Interview: Donald Kaberuka

What challenges do sub-Saharan African (sSA) governments face in terms of financial management?

DONALD KABERUKA: In the past six years African governments have been good examples of prudent public financial management – better examples than their European peers. For instance, Côte d’Ivoire’s overall fiscal deficit was at a mere 2.3% of GDP in 2013. However, sSA countries can be at risk if the deficit is financed by domestic borrowing, as this increases interest rates and squeezes small businesses. While sSA countries should have a good balance between recurrent expenditure and capital expenditure, they need to strengthen debt management capacity. Challenges for sSA governments can be summed up in how to get value for money: how to improve financial management to build infrastructure, reduce the cost of resources used, minimise inputs, maintain quality and achieve intended outcomes.

To what extent was debt relief in 2006 a success?

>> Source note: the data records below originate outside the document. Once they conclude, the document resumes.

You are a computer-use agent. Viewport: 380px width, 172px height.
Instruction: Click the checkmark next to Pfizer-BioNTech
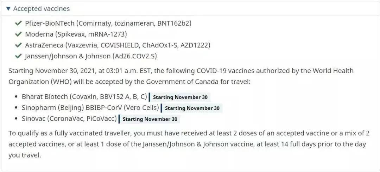[x=18, y=23]
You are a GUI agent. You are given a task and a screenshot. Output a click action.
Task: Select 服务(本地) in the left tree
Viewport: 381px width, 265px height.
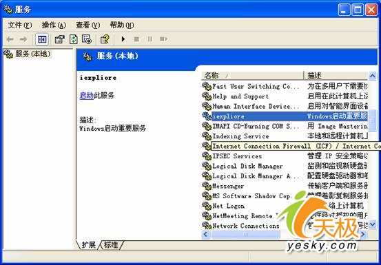pyautogui.click(x=32, y=54)
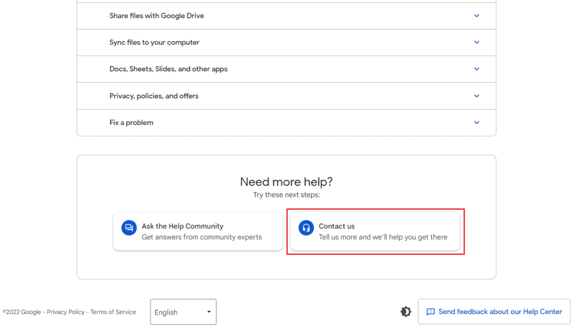Click the Get answers from community experts text
This screenshot has width=575, height=331.
tap(201, 237)
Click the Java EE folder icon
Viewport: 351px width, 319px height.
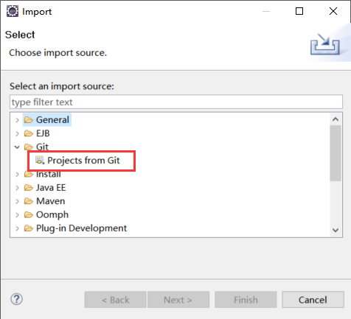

KABERUKA: Debt relief and clearance mechanisms have reduced the debt burden of many sSA governments, giving them the fiscal space to finance the long-term projects necessary to sustain growth. Several sSA countries have seen dramatic improvement in their balance sheets over the past 10-15 years, averaging strong growth of 5-6%. Yet to sustain these rates they would have to close the infrastructure gap. Most of the countries have used international capital market borrowing for projects with huge social benefits and a development impact, such as in the energy sector.

Do you share the IMF’s concerns over the rising debt burdens of African countries?

KABERUKA: The growing debt levels of poor countries impede development and perpetuate poverty. While debt relief initiatives have alleviated the burden in recent years, weak macroeconomic fundamentals, the global financial crisis and the growing accessibility of non-concessional financing will propel debt levels into the danger zone unless proactive measures are taken. One has to be concerned about the rising burden of African countries, given the huge impact unsustainable debt has had on these economies.

However, these concerns must be put in context. Many of the countries that are borrowing to close the infrastructure gap have introduced positive reforms in debt management, public financial management and overall governance. There is still work to be done, but the situation is far from what it was in the 1990s. Strengthening the long-term debt sustainability of low-income African countries is also a key challenge. The African Development Fund and its partners have been working to address the issue by helping countries escape or avoid debt, build their debt management capacity and access financing for development programmes at concessional rather than commercial rates.

How can public-private partnerships (PPPs) contribute to infrastructure financing in Africa?

KABERUKA: Substandard infrastructure is the main obstacle to sustained economic growth and development in Africa. In most countries, the need for infrastructure investment far exceeds the available financing. Financing requirements for Africa’s infrastructure are estimated at $100bn per year, but only $50m is spent. The burden for financing improvements in Africa’s infrastructure still falls disproportionately on government budgets, which shoulder 65% of the expenditure, while the private sector covers 20%, and traditional development partners and emerging markets another 15%.

The desire for greater efficiency and better services – and the limited public resources available to finance them – are increasingly leading governments towards PPPs. These can help governments overcome short-term budget constraints, as the capital cost of a project is spread over its lifetime, rather than incurred upfront. For more PPPs to emerge in Africa, countries need to improve their business environments. Major constraints exist, including inadequate legal and regulatory frameworks and a lack of technical skills to manage PPPs.